Given instruction A —
Rewrite the paragraph in the incident report that begins "In our previous update, we mentioned" as a short bulleted list that keeps its main facts.
Given instruction B —
Repeat the part of the incident report starting with "Posted Feb 28, 2017 - 18:13" and going on through "is good again.", word for word.

Passage provided —

AWS Outage Making Canvas Inaccessible for Many Users

Incident Report for Instructure

Resolved

The delay in notifications being sent has been resolved, and any queued notifications have since been processed. Thank you for your patience during this time while we've utilized additional resources to fully process notifications, and you should now see notifications being sent out as expected.

Posted Feb 28, 2017 - 19:37 MST

Update

We are confident users are not impacted by any further issues with accessing Canvas at this time. However, we are continuing to monitor as we see about a 1.5 hour delay in notifications being sent: Throughout the incident today, we've had a queue of Canvas notifications building, to be sent to users once AWS was up and running again for the affected region. We started sending those notifications again around 3:18 pm MT, but there is still a large queue of notifications. This may keep users from receiving those until an hour or two after they normally would have appeared.

Posted Feb 28, 2017 - 18:13 MST

Update

Our DevOps team is still monitoring to ensure everything is working well, though we have not seen any lingering issues that would affect your users in the last hour. We will add another update here when we're sure everything is good again.

Posted Feb 28, 2017 - 17:11 MST

Monitoring

Amazon has verified that uploads to their service should be working again; users should be seeing improved performance with their uploads to Canvas. Our DevOps team is continuing to monitor the situation, but we are not currently aware of any lingering issues that affect Canvas functionality at this time.

Posted Feb 28, 2017 - 15:59 MST

Update

In our previous update, we mentioned there would still be areas of impaired functionality between Canvas and Amazon. The biggest area of impact right now is that uploads are not yet working. This includes student uploads to assignments, instructor grade uploads, and similar functions, but also the ability for Canvas' background processes to upload files such as admin reports (which is required as part of the process to generate a report at the account level). You may continue to see issues with this, and other areas in Canvas, as Amazon works to fully restore all services.

Posted Feb 28, 2017 - 14:37 MST

Update

Canvas performance and service recovery continues to progress quickly. Although many users should now be able to access Canvas, there may still be areas of impaired functionality as we work through remaining issues.

Posted Feb 28, 2017 - 14:15 MST

Update

We are beginning to see positive indications of recovery and have successfully tested workflows that were previously failing. We are still awaiting full resolution, and we will provide updates as the situation continues to improve.

Data shown —

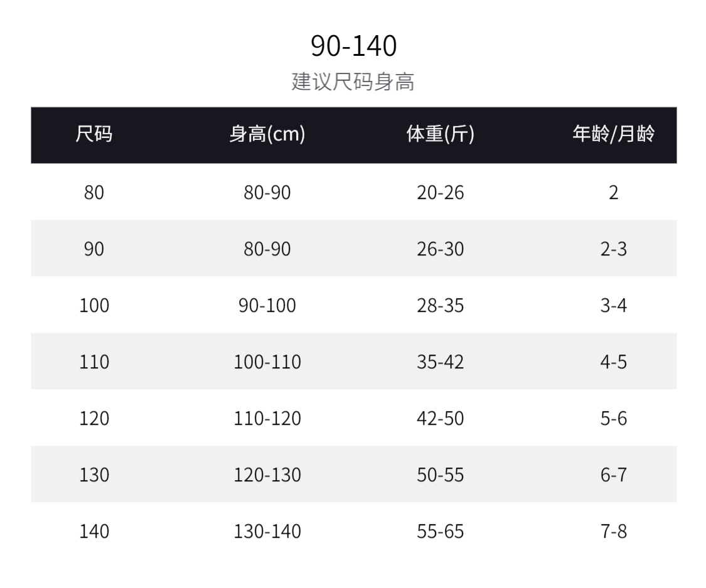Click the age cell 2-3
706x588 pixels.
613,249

...

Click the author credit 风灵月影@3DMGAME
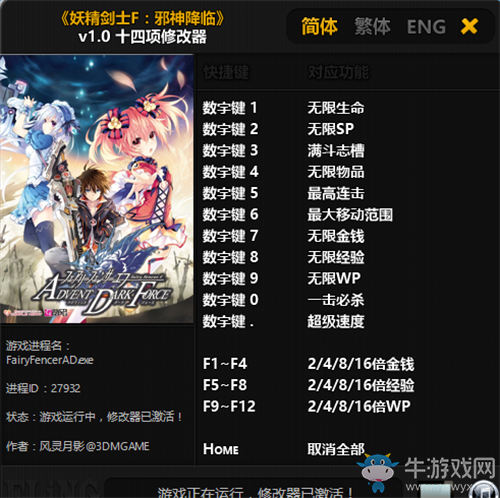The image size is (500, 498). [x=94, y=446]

Correct response A —
- The biggest impairment between Canvas and Amazon is that uploads are not yet working.
- This affects student uploads to assignments, instructor grade uploads and similar functions.
- Canvas' background processes can't upload files such as admin reports, a step needed to generate account-level reports.
- Problems with this and other areas of Canvas may continue while Amazon fully restores all services.

Correct response B —
Posted Feb 28, 2017 - 18:13 MST

Update

Our DevOps team is still monitoring to ensure everything is working well, though we have not seen any lingering issues that would affect your users in the last hour. We will add another update here when we're sure everything is good again.